Tuesday, February 5, 2013

Mini-Nukes?

Morning Edition:
The entire reactor — the core, the cooling system, everything — is self-contained in this rocket-shaped steel cylinder. The industry says that makes it safer. And the reactors will be small enough to build in a factory and ship on trucks, like prefabricated houses. They'll generate about one-tenth the power of a typical nuclear power plant.
Assistant Energy Secretary Pete Lyons sees promise that goes beyond a new energy gadget.
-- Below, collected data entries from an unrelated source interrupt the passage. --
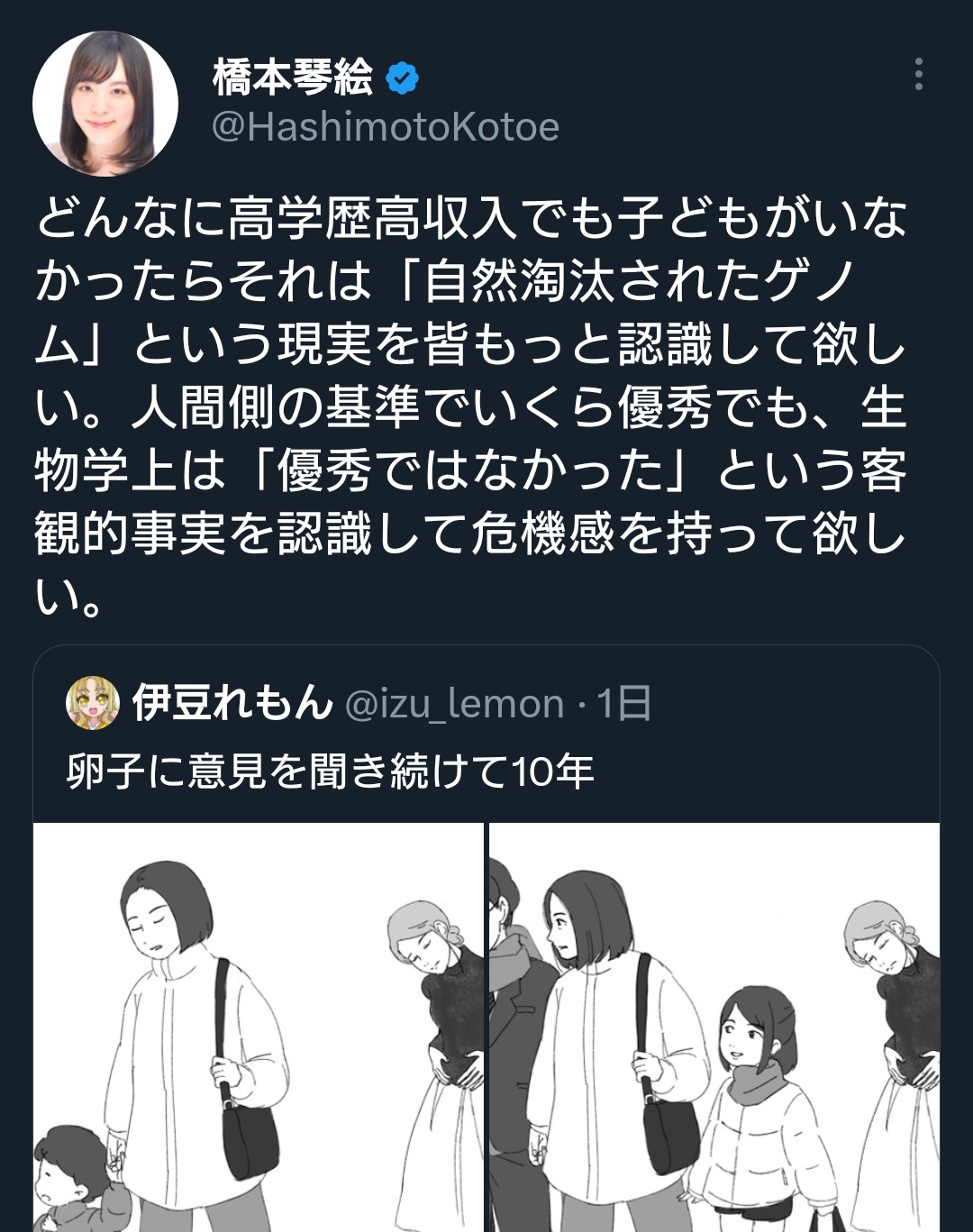This screenshot has width=973, height=1232.
Task: Open the three-dot more options menu
Action: point(918,74)
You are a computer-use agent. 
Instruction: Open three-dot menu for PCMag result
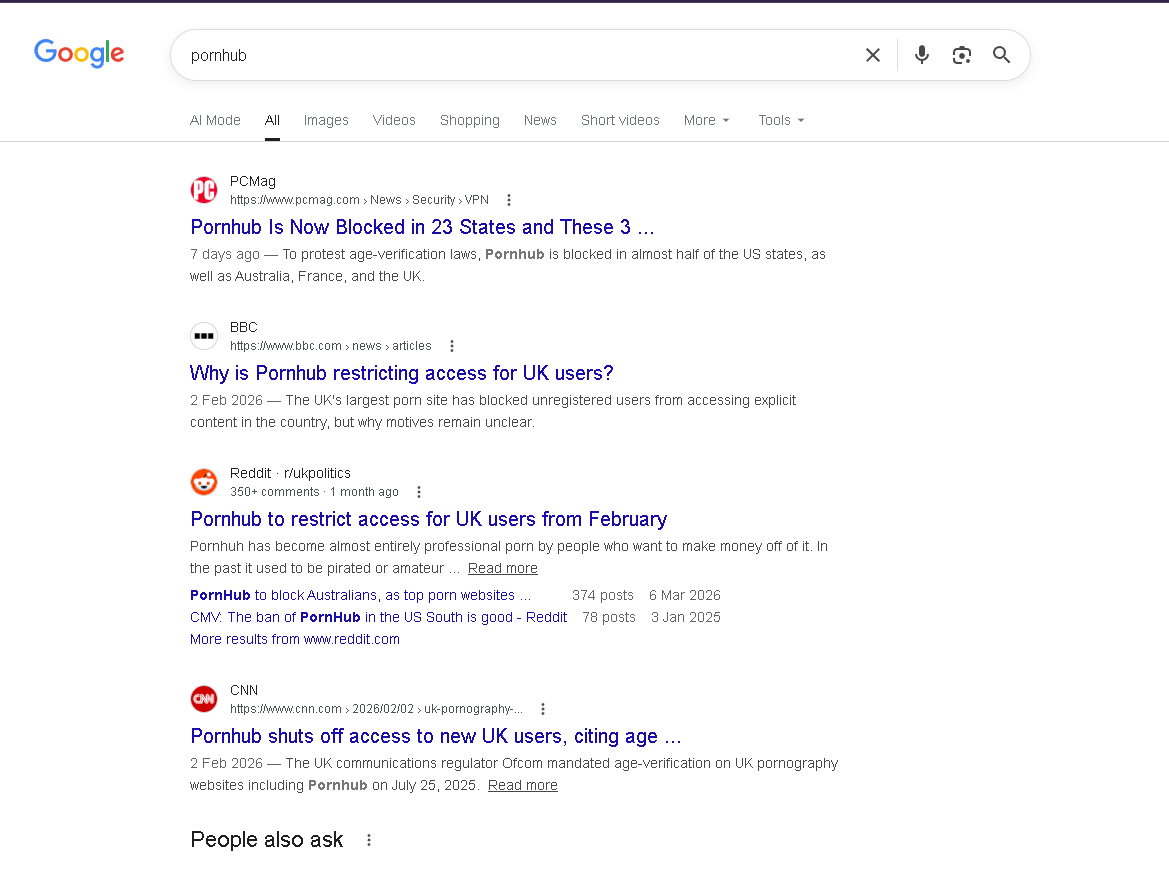click(x=509, y=200)
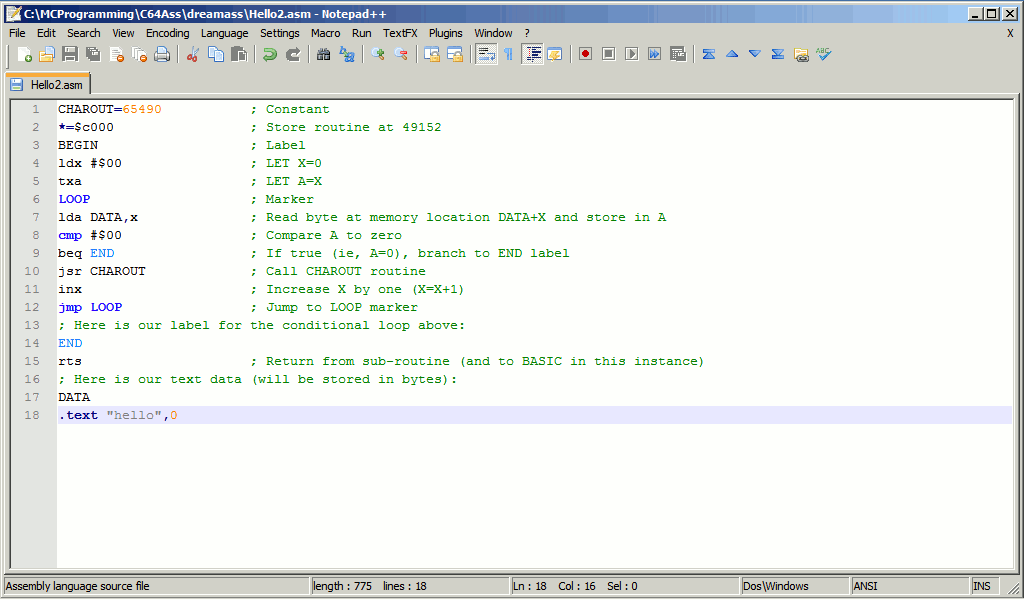Run spell check with the ABC icon
The width and height of the screenshot is (1024, 600).
[x=823, y=54]
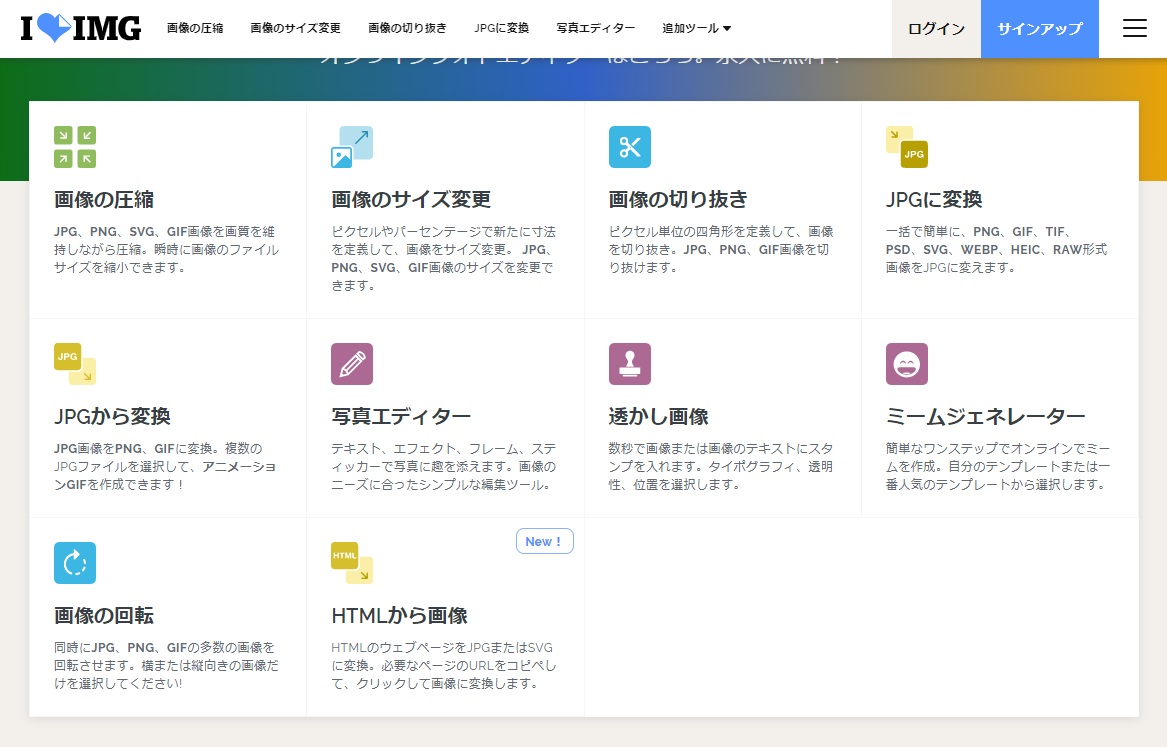Click the New! badge on the HTML card
The height and width of the screenshot is (747, 1167).
[x=544, y=541]
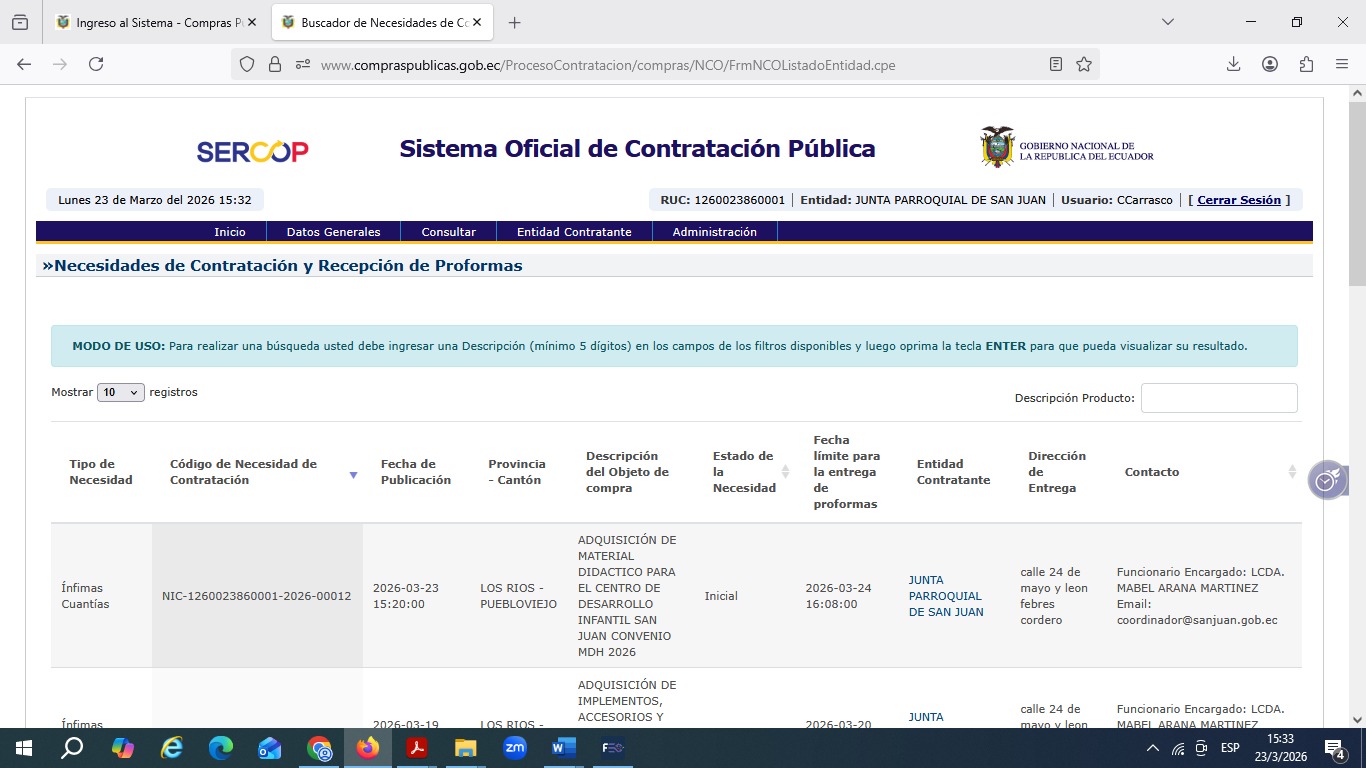Sort by Código de Necesidad column arrow
Screen dimensions: 1366x768
point(353,475)
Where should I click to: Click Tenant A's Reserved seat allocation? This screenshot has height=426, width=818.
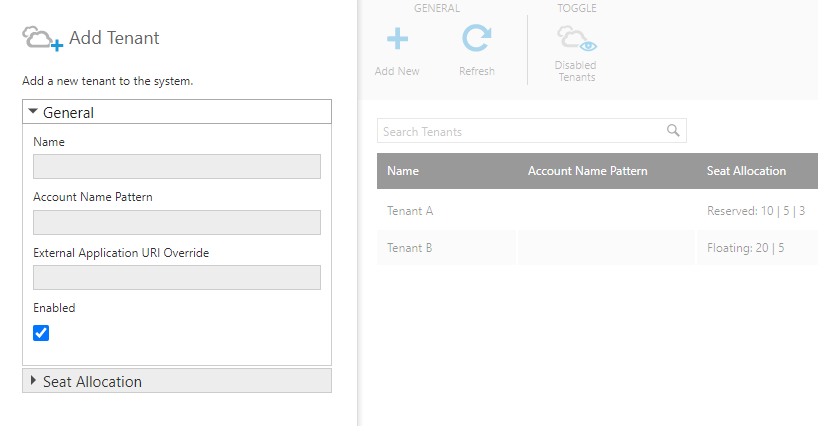click(756, 211)
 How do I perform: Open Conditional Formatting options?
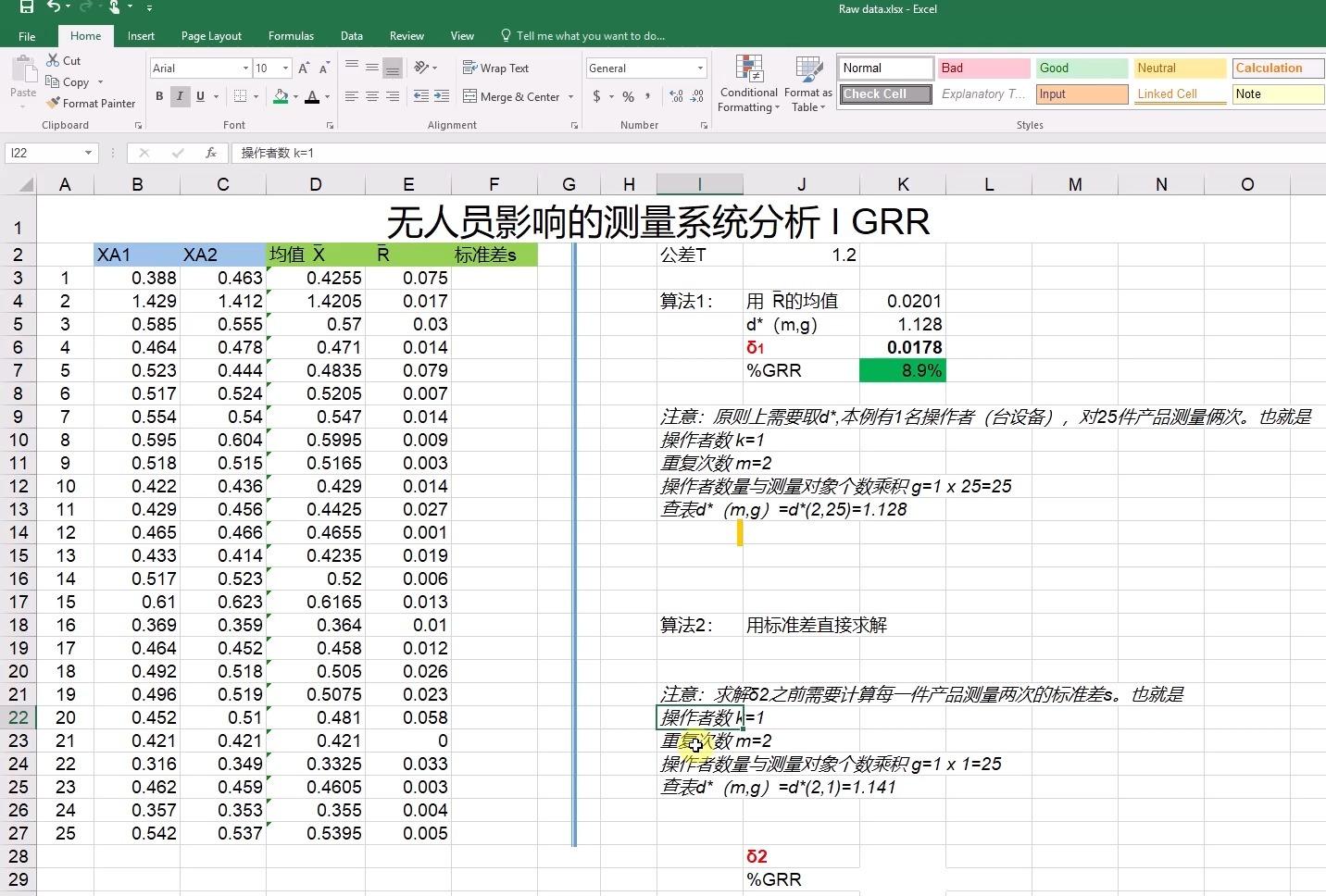tap(747, 83)
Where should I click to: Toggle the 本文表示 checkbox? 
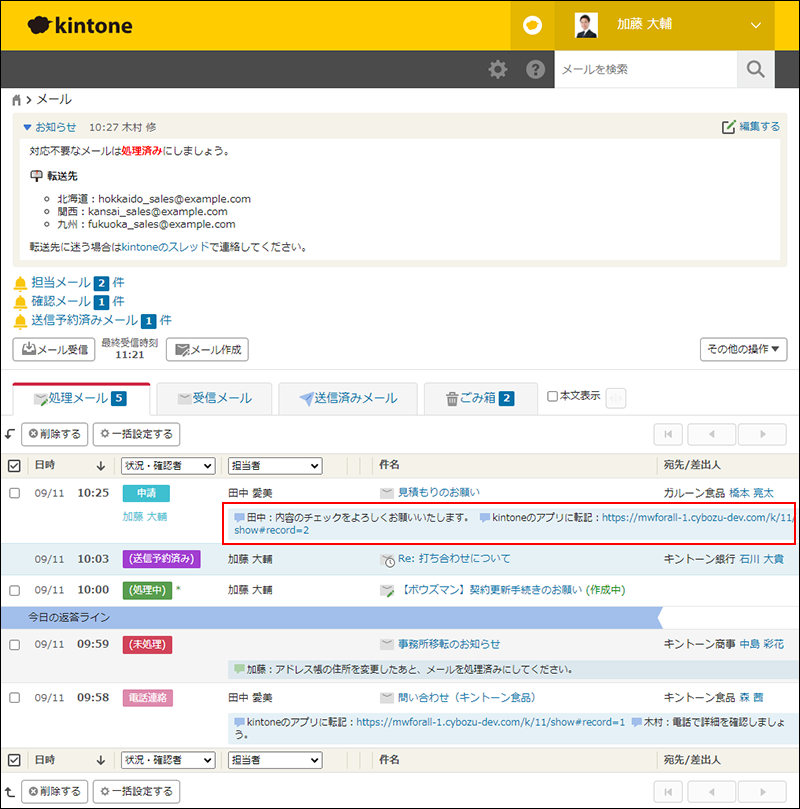[x=553, y=396]
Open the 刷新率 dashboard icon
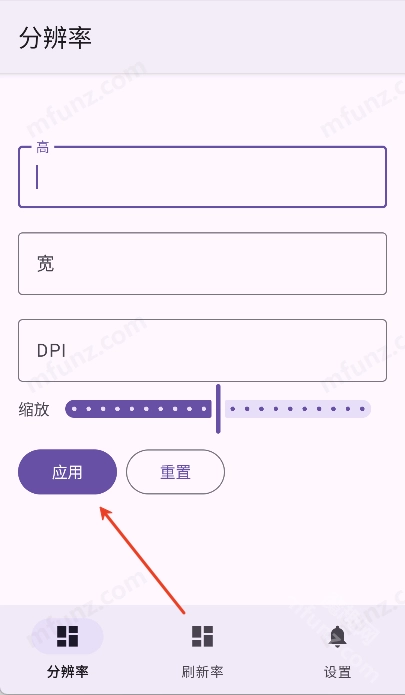The height and width of the screenshot is (695, 405). pos(202,636)
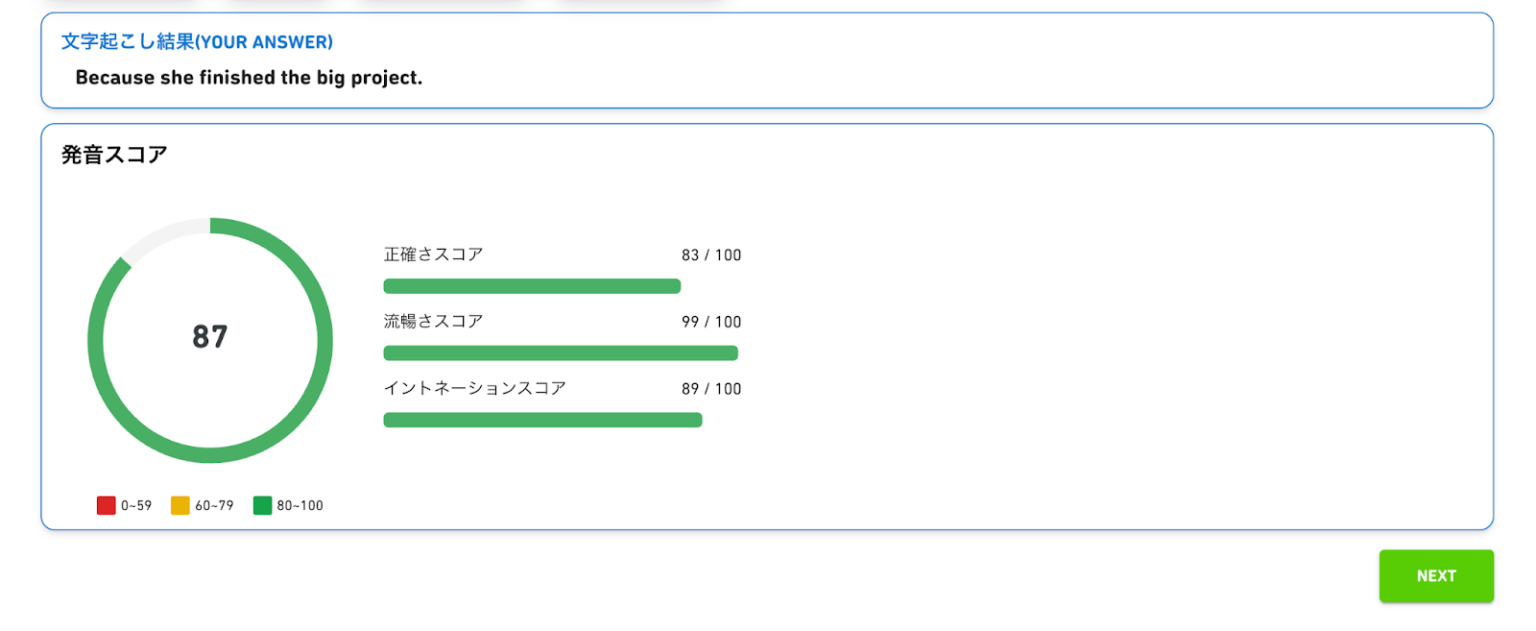Click the 流暢さスコア label text

coord(432,321)
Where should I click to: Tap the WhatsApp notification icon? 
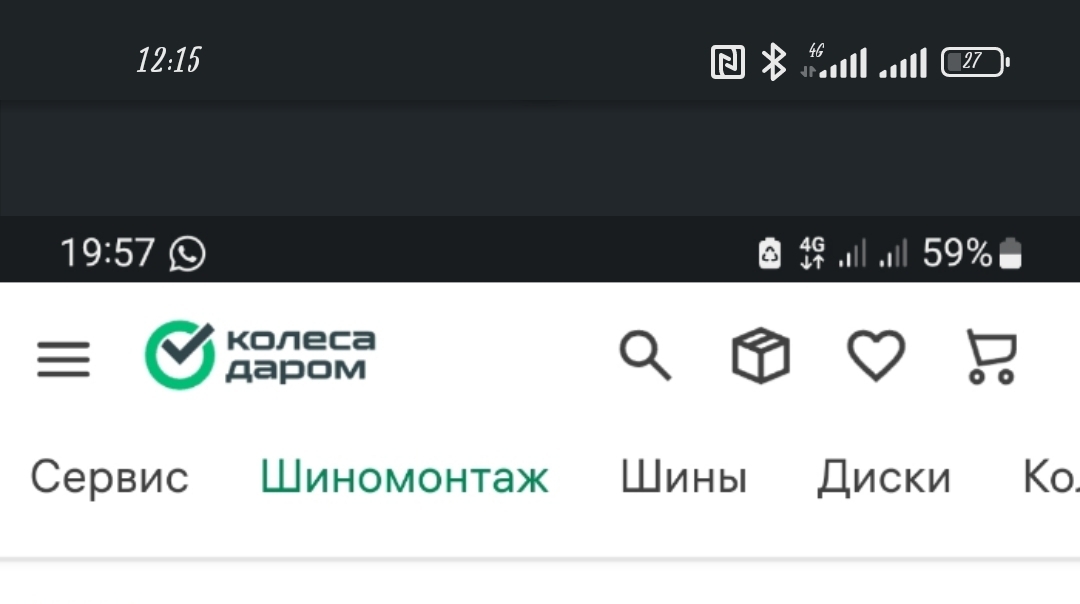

He sees jobs.
"One of the features of these small reactors is that they can be entirely manufactured here in the United States," Lyons said. "They can literally be made in the USA. With the large plants, that's simply physically impossible."
Lyons pictures churning reactors out in factories, shipping them to utilities to replace aging coal plants or selling them to developing countries — which can't afford a full-scale $15 billion nuclear plant.
"We are trying to jump-start a new U.S. industry," he says. "That's my goal: a U.S. industry, U.S. jobs, clean energy."
In November, the Energy Department invested in Babcock & Wilcox mPower, the nuclear company that built the prototype in Virginia. In total, the government plans to invest more than $400 million. Industry officials like B&W mPower President Chris Mowry say the launch funding is to get off the ground, but ultimately the reactors need to be mass-produced.
"MPower is not going to be measured in terms of success in terms of building tens of these things, but in terms of hundreds of these things," Mowry says. "We're not trying to build a Rolls Royce; we're trying to build a Ford."
I'm kind of torn on this.  I like the idea of smaller, more decentralized power plants, but mini-nuclear plants definitely have their downsides.  If you've got hundreds or thousands of these, you are nearly bound to have a meltdown somewhere.  However, I would think you could do something along the lines of a Navy reactor, which would  be fairly safe and manageable.  I don't know if thorium or some other technology would be feasible, but considering how screwed we are going to be with the climate, we may have to go somewhere down this road.